*** Records for the exercise ***
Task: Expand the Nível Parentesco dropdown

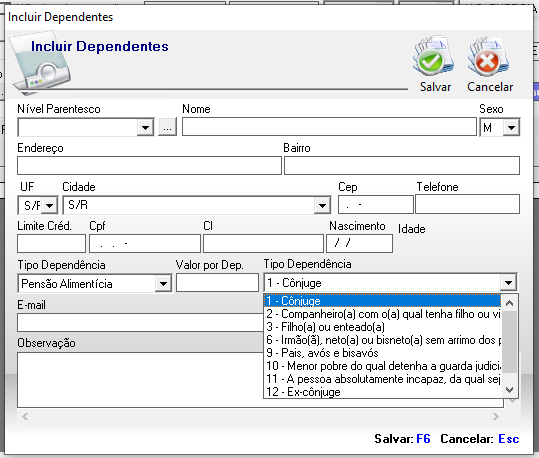Action: pyautogui.click(x=145, y=128)
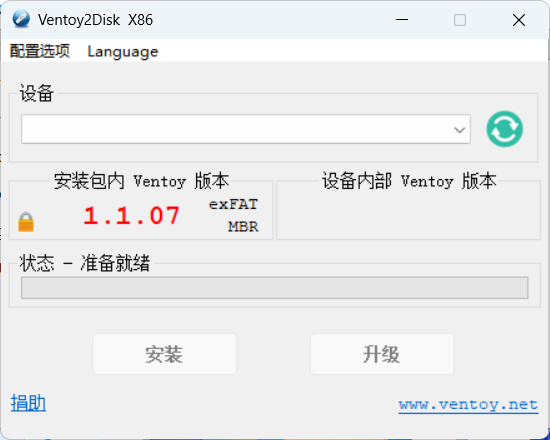Click the green refresh devices icon
This screenshot has width=550, height=440.
tap(504, 129)
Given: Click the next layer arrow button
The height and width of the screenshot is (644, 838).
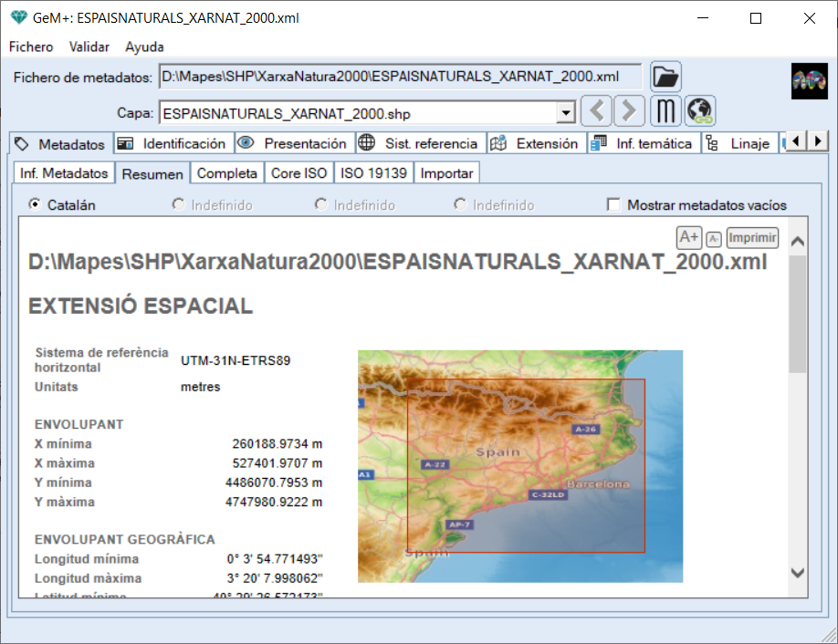Looking at the screenshot, I should coord(628,112).
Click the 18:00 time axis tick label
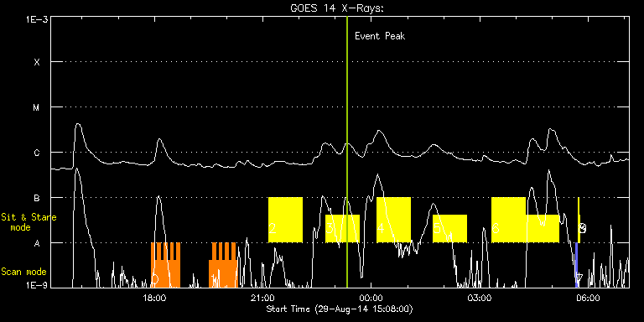Viewport: 644px width, 322px height. [155, 297]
***
**The problem:**
The copy should hold every entry above word for word and none of the pictures.

**Solution for this exercise:**
Task: Expand the Nível Parentesco dropdown

Action: pyautogui.click(x=145, y=128)
Click the green refresh devices icon
This screenshot has width=550, height=440.
tap(504, 129)
Given: Click the next layer arrow button
The height and width of the screenshot is (644, 838).
Looking at the screenshot, I should coord(628,112).
Click the 18:00 time axis tick label
Viewport: 644px width, 322px height. [155, 297]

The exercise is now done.